[Linhas com dados de apontamento]
==================================================

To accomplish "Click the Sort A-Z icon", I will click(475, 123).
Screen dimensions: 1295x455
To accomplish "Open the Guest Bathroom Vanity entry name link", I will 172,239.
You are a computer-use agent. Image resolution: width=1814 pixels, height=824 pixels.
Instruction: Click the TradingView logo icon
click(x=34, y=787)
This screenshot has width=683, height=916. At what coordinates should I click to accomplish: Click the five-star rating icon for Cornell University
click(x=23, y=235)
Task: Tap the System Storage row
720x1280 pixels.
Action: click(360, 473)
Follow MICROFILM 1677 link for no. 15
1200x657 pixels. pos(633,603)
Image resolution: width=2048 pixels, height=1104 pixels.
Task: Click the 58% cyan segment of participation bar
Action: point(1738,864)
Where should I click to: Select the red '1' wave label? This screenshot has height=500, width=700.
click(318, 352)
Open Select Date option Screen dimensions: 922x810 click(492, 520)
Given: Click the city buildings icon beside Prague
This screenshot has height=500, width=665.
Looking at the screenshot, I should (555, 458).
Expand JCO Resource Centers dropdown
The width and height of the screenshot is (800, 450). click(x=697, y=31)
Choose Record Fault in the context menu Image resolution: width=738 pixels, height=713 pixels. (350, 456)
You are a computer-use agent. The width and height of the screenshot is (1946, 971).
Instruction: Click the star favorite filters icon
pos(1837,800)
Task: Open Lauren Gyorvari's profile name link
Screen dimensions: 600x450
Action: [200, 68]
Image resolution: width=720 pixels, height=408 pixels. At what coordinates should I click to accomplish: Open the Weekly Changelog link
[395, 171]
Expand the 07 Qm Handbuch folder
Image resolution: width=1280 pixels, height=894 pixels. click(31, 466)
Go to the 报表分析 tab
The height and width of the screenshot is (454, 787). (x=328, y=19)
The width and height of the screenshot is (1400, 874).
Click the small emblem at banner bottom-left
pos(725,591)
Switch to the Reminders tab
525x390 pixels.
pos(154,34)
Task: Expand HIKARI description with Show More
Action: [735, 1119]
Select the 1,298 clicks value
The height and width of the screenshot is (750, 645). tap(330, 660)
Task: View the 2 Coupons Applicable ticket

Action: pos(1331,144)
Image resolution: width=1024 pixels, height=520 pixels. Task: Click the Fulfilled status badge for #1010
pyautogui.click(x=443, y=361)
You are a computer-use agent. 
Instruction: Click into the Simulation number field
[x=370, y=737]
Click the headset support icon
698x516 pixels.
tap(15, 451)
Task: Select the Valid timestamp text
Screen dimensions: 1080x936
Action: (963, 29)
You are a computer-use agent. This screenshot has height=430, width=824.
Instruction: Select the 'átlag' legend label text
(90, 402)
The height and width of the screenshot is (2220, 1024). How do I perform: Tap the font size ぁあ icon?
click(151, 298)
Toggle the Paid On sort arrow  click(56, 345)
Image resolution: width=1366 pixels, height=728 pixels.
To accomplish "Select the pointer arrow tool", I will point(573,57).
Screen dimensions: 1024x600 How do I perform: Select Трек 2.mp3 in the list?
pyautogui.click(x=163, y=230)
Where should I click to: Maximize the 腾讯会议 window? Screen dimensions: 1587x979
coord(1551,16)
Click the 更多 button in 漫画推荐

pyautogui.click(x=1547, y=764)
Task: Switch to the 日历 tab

==================================================

Exercício: Devolva cada linha da listagem acima em que aparece a palavra "name". Maiúsculas e minúsculas fazem diferença.

Resposta da tarefa:
To accomplish "Open the Guest Bathroom Vanity entry name link", I will 172,239.
Task: Open Lauren Gyorvari's profile name link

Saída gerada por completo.